Collected data entries
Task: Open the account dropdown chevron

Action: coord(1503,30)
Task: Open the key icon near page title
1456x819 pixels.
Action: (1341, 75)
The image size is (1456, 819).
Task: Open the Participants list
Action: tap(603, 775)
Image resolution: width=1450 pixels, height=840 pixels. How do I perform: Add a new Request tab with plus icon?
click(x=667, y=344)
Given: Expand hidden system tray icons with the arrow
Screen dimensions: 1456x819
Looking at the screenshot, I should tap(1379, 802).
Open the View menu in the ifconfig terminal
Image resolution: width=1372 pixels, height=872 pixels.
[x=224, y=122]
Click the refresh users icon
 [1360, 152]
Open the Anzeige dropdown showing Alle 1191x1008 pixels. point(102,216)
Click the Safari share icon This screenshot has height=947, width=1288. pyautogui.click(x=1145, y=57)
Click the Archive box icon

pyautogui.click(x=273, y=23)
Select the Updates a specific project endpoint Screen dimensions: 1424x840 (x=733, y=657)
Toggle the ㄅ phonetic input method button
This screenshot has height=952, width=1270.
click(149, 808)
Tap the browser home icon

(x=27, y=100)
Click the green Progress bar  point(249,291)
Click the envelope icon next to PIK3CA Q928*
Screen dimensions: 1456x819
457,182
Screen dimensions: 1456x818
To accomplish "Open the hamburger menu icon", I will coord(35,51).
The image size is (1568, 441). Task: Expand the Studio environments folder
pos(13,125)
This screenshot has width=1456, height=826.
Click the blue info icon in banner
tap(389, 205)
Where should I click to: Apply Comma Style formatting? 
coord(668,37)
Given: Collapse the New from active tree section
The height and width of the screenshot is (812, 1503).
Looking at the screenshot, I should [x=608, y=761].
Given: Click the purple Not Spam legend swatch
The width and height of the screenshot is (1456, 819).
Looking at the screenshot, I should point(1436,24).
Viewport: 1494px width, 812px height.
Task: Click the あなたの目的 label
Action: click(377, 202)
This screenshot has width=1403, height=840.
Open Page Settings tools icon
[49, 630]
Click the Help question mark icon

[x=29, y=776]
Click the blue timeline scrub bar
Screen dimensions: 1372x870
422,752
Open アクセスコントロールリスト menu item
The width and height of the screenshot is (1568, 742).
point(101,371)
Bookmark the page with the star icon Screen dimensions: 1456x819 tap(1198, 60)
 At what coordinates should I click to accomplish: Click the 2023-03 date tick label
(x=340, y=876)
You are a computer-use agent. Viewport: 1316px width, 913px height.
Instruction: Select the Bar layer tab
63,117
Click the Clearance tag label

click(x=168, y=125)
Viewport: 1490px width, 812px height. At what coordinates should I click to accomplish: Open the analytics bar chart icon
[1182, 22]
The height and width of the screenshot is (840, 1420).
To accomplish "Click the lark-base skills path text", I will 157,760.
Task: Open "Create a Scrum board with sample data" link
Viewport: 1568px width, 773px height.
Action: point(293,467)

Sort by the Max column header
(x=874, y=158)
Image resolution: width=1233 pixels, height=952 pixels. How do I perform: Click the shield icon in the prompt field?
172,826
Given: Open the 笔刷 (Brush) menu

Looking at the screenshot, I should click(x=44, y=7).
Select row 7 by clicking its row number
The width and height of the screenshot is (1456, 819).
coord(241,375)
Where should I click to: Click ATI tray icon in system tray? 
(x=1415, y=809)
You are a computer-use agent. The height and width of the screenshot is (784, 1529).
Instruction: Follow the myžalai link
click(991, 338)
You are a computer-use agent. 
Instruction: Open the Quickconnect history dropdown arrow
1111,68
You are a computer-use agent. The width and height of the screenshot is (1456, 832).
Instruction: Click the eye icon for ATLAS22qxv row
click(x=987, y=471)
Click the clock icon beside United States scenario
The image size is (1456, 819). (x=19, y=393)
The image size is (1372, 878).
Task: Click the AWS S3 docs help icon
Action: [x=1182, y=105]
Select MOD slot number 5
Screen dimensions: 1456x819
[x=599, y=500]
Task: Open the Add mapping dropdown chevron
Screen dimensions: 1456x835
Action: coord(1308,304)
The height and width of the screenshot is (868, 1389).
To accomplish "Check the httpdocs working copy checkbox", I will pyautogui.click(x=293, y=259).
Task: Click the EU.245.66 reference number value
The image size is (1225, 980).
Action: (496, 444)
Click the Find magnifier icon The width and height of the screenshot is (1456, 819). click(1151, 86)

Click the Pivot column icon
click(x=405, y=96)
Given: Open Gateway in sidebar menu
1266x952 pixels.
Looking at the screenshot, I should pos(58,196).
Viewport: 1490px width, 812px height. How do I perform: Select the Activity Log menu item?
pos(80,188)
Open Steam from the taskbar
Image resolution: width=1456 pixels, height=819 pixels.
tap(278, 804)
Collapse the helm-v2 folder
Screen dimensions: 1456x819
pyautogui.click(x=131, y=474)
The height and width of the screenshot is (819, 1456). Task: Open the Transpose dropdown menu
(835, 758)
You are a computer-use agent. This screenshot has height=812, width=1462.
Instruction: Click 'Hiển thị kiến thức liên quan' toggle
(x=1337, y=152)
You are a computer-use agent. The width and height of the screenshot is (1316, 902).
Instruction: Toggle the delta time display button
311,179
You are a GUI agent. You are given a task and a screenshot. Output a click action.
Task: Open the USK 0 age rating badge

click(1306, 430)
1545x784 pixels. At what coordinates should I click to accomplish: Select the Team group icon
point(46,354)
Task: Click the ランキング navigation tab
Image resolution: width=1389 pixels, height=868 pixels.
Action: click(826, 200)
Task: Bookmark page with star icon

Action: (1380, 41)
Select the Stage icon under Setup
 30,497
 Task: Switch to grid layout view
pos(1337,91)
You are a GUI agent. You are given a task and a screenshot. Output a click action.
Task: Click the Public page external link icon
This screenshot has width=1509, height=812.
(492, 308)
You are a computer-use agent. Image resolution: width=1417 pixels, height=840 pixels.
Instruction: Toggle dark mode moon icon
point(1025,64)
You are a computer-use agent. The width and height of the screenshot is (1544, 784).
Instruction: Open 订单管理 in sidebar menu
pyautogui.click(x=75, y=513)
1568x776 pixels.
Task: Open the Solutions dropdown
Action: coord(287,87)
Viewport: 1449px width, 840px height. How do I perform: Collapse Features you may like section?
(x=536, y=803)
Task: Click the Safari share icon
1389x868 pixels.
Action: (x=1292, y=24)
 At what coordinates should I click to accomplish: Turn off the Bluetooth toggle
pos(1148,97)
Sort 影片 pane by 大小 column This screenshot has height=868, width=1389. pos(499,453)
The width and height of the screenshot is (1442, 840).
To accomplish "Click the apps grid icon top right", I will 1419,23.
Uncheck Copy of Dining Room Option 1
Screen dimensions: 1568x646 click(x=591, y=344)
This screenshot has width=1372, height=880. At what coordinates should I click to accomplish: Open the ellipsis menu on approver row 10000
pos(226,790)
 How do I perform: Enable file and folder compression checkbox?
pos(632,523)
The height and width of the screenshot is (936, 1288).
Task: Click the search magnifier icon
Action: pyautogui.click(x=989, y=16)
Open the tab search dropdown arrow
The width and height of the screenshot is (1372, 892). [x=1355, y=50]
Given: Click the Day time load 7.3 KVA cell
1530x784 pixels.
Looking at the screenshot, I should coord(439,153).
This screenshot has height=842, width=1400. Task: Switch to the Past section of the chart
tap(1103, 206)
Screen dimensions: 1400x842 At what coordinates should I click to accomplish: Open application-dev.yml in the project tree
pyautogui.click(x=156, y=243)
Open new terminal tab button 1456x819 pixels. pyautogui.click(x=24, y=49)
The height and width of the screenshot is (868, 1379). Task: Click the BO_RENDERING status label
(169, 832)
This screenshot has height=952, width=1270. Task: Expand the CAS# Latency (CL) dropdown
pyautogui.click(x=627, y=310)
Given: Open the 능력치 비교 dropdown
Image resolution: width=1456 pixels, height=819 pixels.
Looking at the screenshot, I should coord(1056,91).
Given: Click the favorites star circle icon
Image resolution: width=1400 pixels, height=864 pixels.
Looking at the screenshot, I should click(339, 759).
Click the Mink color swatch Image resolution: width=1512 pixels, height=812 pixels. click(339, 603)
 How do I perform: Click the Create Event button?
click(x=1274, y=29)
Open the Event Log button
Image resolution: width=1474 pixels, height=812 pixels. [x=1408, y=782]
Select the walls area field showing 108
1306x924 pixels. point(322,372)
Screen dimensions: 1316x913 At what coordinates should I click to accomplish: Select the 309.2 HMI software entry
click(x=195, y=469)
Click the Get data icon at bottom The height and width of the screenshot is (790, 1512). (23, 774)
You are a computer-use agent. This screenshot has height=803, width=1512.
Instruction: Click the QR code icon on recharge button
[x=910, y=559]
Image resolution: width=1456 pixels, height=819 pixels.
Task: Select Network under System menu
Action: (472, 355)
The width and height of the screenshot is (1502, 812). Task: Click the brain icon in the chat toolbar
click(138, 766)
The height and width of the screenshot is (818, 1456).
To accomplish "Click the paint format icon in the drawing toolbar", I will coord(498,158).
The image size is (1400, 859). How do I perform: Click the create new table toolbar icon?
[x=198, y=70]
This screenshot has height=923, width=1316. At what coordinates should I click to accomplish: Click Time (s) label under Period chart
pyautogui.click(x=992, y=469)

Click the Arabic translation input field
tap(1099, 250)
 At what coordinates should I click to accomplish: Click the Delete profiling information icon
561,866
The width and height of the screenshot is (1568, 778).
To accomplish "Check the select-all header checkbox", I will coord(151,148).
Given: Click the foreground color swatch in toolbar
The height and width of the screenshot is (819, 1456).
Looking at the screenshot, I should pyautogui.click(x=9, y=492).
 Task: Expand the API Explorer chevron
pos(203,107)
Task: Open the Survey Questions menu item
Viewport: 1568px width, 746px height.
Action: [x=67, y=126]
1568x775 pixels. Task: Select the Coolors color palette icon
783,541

Task instructions >>
Whenever a line in the entries above includes the word "will", pull that line out.

Answer to this task >>
To accomplish "Open the hamburger menu icon", I will coord(35,51).
To accomplish "Click the lark-base skills path text", I will 157,760.
To accomplish "Check the httpdocs working copy checkbox", I will pyautogui.click(x=293, y=259).
To accomplish "Click the apps grid icon top right", I will 1419,23.
To accomplish "Click the paint format icon in the drawing toolbar", I will coord(498,158).
To accomplish "Check the select-all header checkbox", I will coord(151,148).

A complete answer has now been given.